Shortly before totality, the sky from intense azure begins to turn blue. From a distance, if you are in a favorable position, you can see the shadow of the moon rapidly approaching towards you, bringing with it a cold and ghostly air. Everything changes in an instant: animals and birds in particular stop chirping, believing that the night has come.

And the night really comes. It is not a deep night, it is a deep dark blue that covers the whole sky. The stars appear and it is possible to see Venus and Mercury, the two inner planets closest to the Sun. In the very early stages of totality we can see the so-called Baily grains, optical-luminous effects that occur naturally during a total solar eclipse, observable only for a few moments, in the second contact (or first internal contact) and in the third contact (or second internal contact) in the solar corona near the lunar edge. They are due to the irregular topography of the lunar surface, therefore of the edge of the lunar disk observed from the Earth, which generates luminous grains or pearls due to the passage of sunlight, which shines through some places of the Moon (mainly depressions such as valleys, seas and craters) and not through others (for example mountain ranges).

Being surrounded by a large audience increases the emotion even more because the "oooohs", the cries of amazement and joy of the people are added exponentially to one another.

Two and a half minutes, for a journey of 7000 km, seems very few, but I assure you that it is worth it.

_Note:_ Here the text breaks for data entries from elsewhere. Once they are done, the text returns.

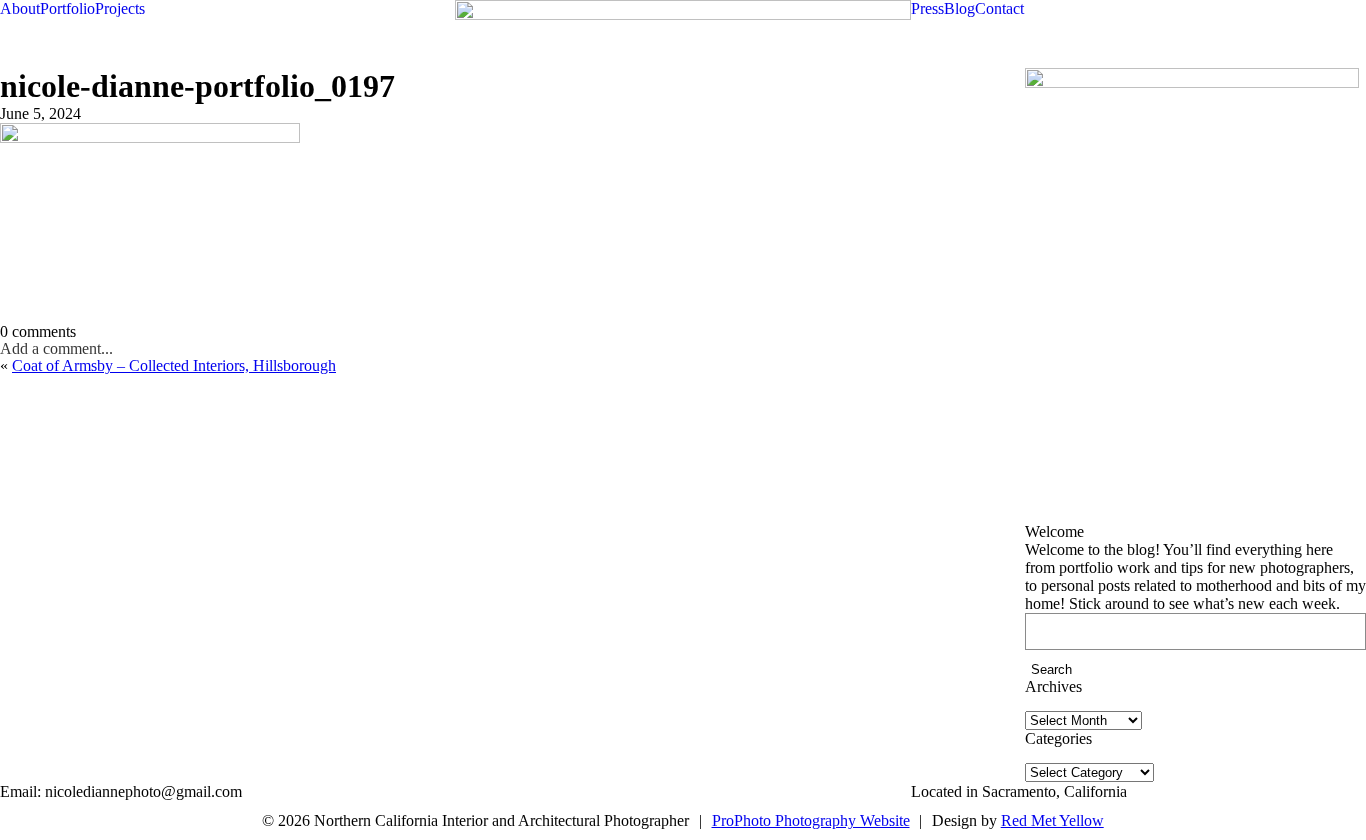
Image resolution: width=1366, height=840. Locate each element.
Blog (959, 8)
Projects (120, 8)
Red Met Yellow (1052, 820)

As the beauty of the Black Sun has arrived, so it goes, silently and suddenly, because as soon as the Sun peeps out from behind our Moon again, the day takes over and the magic disappears. But not the emotion. I still have that inside, even after days, even after months. You return to normal with a little effort, as if something wonderful had been ripped from your heart, leaving a small hole, as large as that Moon which, by a strange cosmic coincidence, is exactly the same apparent size as our Sun and therefore it covers it perfectly creating this fantastic natural phenomenon.

Since, as already said, to see an eclipse you must also have a little luck, there was a moment in which, during the partiality phase, I thought that the latter had abandoned me. Black clouds had partially covered the sky in the south, leaving a glimpse of a slice of the sun only partially. Fortunately, they lasted only as long as a few photographs. By another coincidence and (also in this case) a bit of luck, I was then contacted by the director of scientific communications of the Clemson Department of Physics and Astronomy, who suggested me to publish this photograph in the book of the event, which they would publish shortly after.

The culmination of a lot of work and a lot of passion.